__Exercise 1__.
Can you echo the forum thread on unpopulated gold-plated boards from "I'm new to the" up to and including "my next go-round."?
__Exercise 2__.
Could you proceed with the forum thread on unpopulated gold-plated boards, picking up right after its last line?

__Text passage__.
# 3LBS of un populated gold plated boards



## archerytech1 (Dec 16, 2014)

Hello all.

I'm new to the forum and am in need of maybe a suggestion on my plan or maybe just the needed confidence to go ahead as planned.

I have read Hokes online book as well as countless vids and read some on this forum but still a little gun shy on my next go-round.
I have successfully processed ram fingers several times now and the hands on has been invaluable and taught me a few things to tweak my future finger processing. 

I'll give a list of the things and chems that I have and then ask for a little guidance on my next project.

I have a safe place to do this, good Pyrex beakers, protection equip, glass rods and such, hot plate (haven't used it). Basically all of the necessary hardware. 

Chems I have currently
SMB,Urea,Peroxide, Clorox, Muriatic, Nitric, 
So far during fingers processing I have only used AP,SMB, Bleach and Peroxide. I have not used the Nitric or Urea and results have been fine.

So for my upcoming run I have a little over 3 pounds of these double sided boards shown in the pictures. Both sides are all plated as shown in the scratch marks in the pic. They are clean and never been populated so that's great right? To remove the green mask my plan is to boil them in some Lye water and brush it off. Sound good so far?

Next my plan is to treat them just like fingers and use AP to free up the gold and then filter wash filter wash then Muriatic+ bleach to dissolve into solution. After in solution I will filter then SMB then wash and melt. Basically the same as I have done my fingers. I just need the confidence boost. I think the same process will work for these as the fingers as far as I can tell/know. Am I right?

I'm still really new to this and don't want to mess around with 3 lbs of these thin boards because I think I could have a decent yield. 

If you think I'm good to go please let me know. This will be my biggest run to date and I'm just a bit worried.

I would appreciate the help. And look forward to the day my confidence is high enough to offer my knowledge to someone some day on the subject.





[/url][/img]



[/url][/img]


----------



## yar (Dec 16, 2014)

Welcome to the forum. Soubds like you are on your way with the AP process. What concerns me is the use of lye. Your plan for the boards sounds ok but you will be generating some waste solution using lye. Do you have a plan for your waste and do you know how to store it and treat it once you are done removing the mask off the boards?

Lye is dangerous and can cause instant blindness if it gets in your eyes. A full face shield would be a good idea at the minimum and a good pair of long chemical resistant gloves. 

What I would do is cut the boards into three or four pieces and just go the AP route with them. The plating is most likely not as thick as you think. Try a test with a few before using lye and see what happens. It will also avoid you dealing with a caustic chemical and the waste it will produce. 
There is a good post by 4Metals on waste treatment for any you generate. I would also recommend doing more studying. Start in the safety section. Good luck and be safe!!!


----------



## archerytech1 (Dec 16, 2014)

__Data provided__.
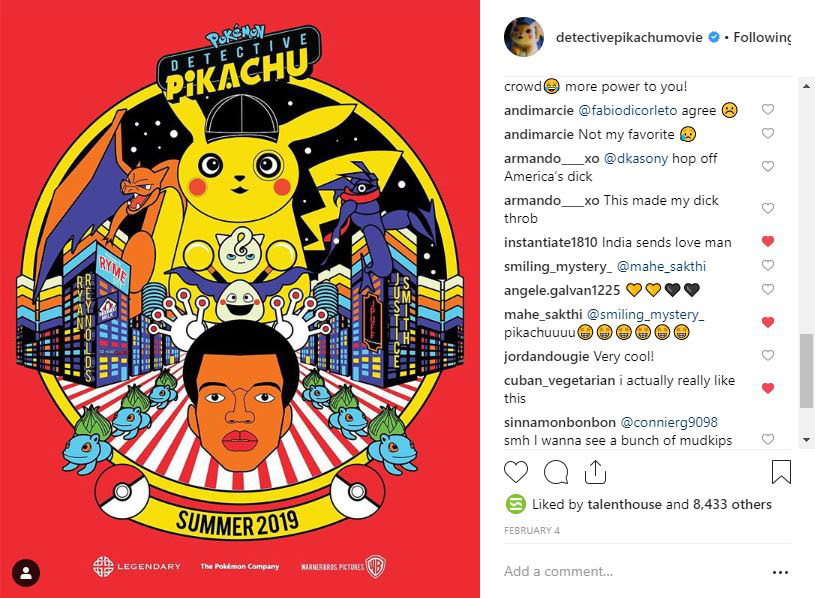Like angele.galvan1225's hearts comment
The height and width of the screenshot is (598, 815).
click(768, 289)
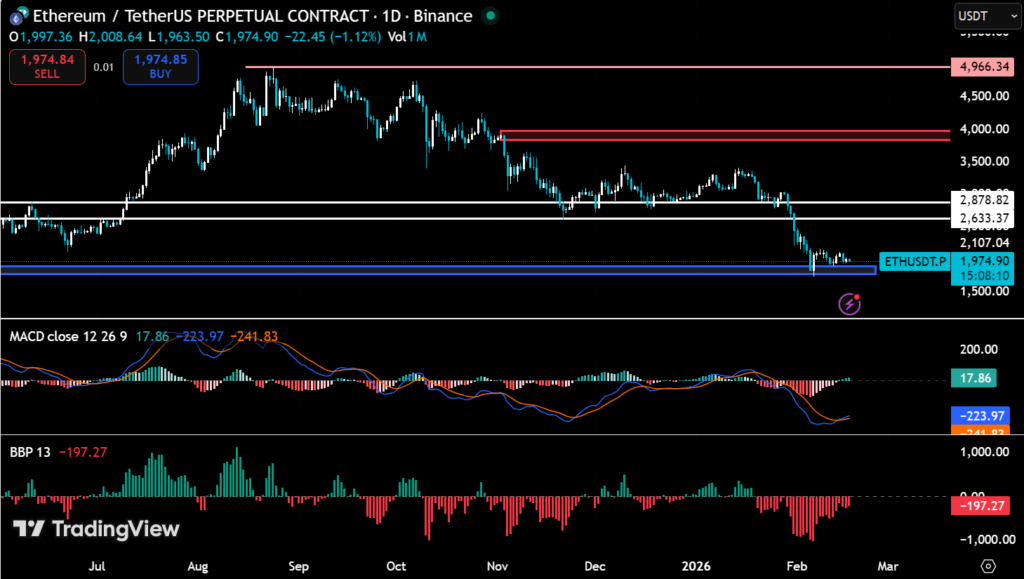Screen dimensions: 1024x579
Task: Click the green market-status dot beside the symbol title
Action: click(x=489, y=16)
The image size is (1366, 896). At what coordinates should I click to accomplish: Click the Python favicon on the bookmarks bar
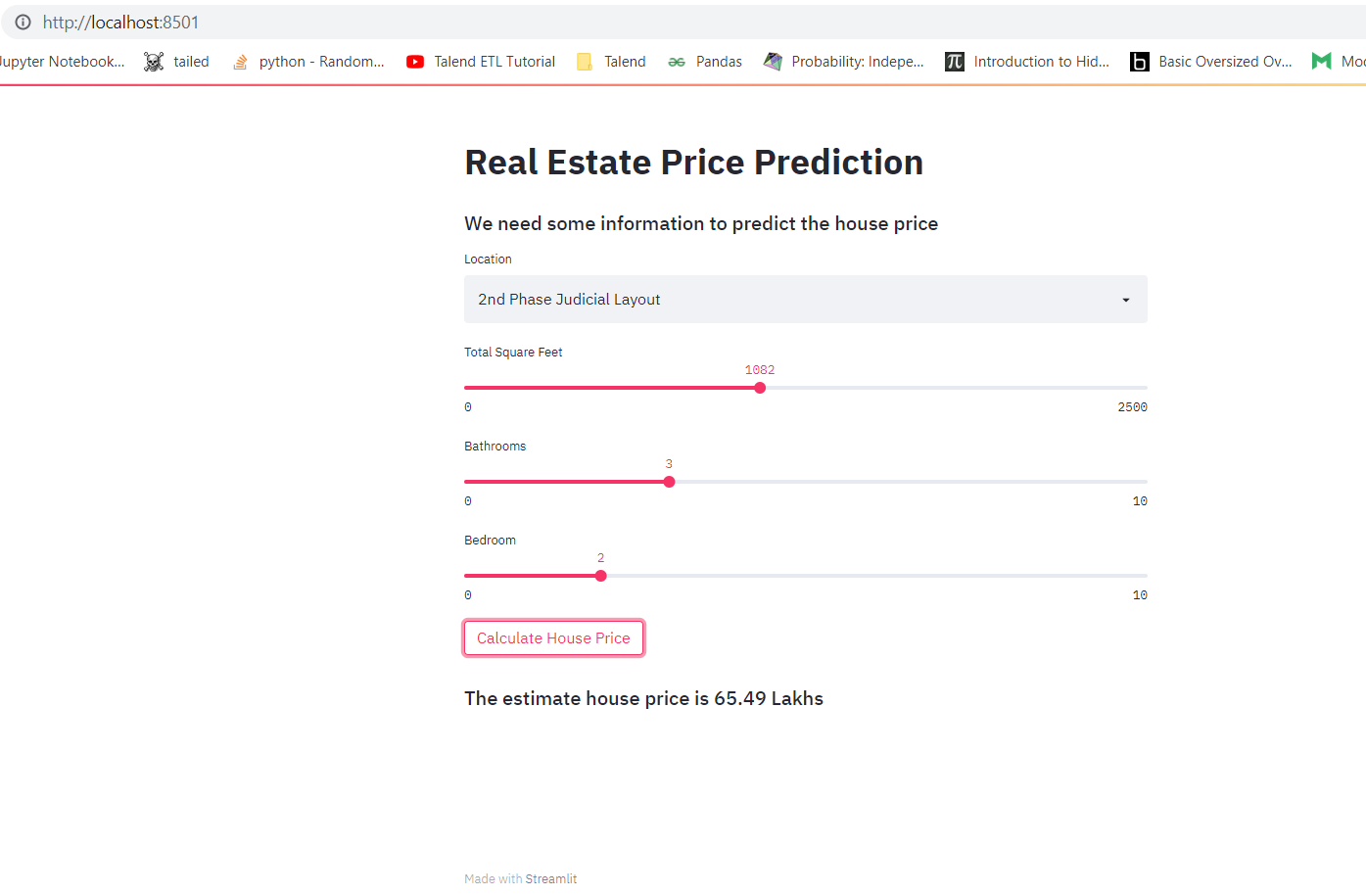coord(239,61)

__Final answer 1__.
I'm new to the forum and am in need of maybe a suggestion on my plan or maybe just the needed confidence to go ahead as planned.

I have read Hokes online book as well as countless vids and read some on this forum but still a little gun shy on my next go-round.

__Final answer 2__.
yar said:


> Welcome to the forum. Soubds like you are on your way with the AP process. What concerns me is the use of lye. Your plan for the boards sounds ok but you will be generating some waste solution using lye. Do you have a plan for your waste and do you know how to store it and treat it once you are done removing the mask off the boards?
> 
> Lye is dangerous and can cause instant blindness if it gets in your eyes. A full face shield would be a good idea at the minimum and a good pair of long chemical resistant gloves.
> 
> ...



Thank you very much for your response.
I do have eye protection handy and sure will use it. The plan for the green masks is to use a half gallon or so of boiling water with a tablespoon of lye (sorry but I don't know the weight of 1 tablespoon of Lye crystals or I would have used that instead of tablespoon) and let the boards boil in it a bit for a bit to brush off the mask. Just so happens my bathtub is very slow to drain and the dilute solution to the drain sounded fine to me. Am I wrong on that? 

About the yield. My A/P gold finger runs so far have been small to get my feet wet. Ran 1/2 pound of clean close fingers and about the same again on another run. So this run with the 3 pounds of double sided boards will be a big yield for me lol. From what you can see in the pictures what would your guess be? I know there are a lot of variables but just a guess from more experienced people would be neat to see. I know people say they get anywhere from 1.5-3 grams per pound of fingers but these being fully plated on both sides will probably be more correct? 

Again, thank you very much for your response. It really does mean a lot to me.


----------



## yar (Dec 16, 2014)

DO NOT pour anything down your bathtub drain!!! Even though it is a diluted solution you are adding boards into it and removing material that is going into solution. Do you know if any other metals are mixing with your solutions? No one here pours anything anywhere before it is properly treated. From your reaponse I will ask you to put everything away, forget what you saw on a video and if you want to pursue recovery and refining beginning studying the forum and read Hokes book.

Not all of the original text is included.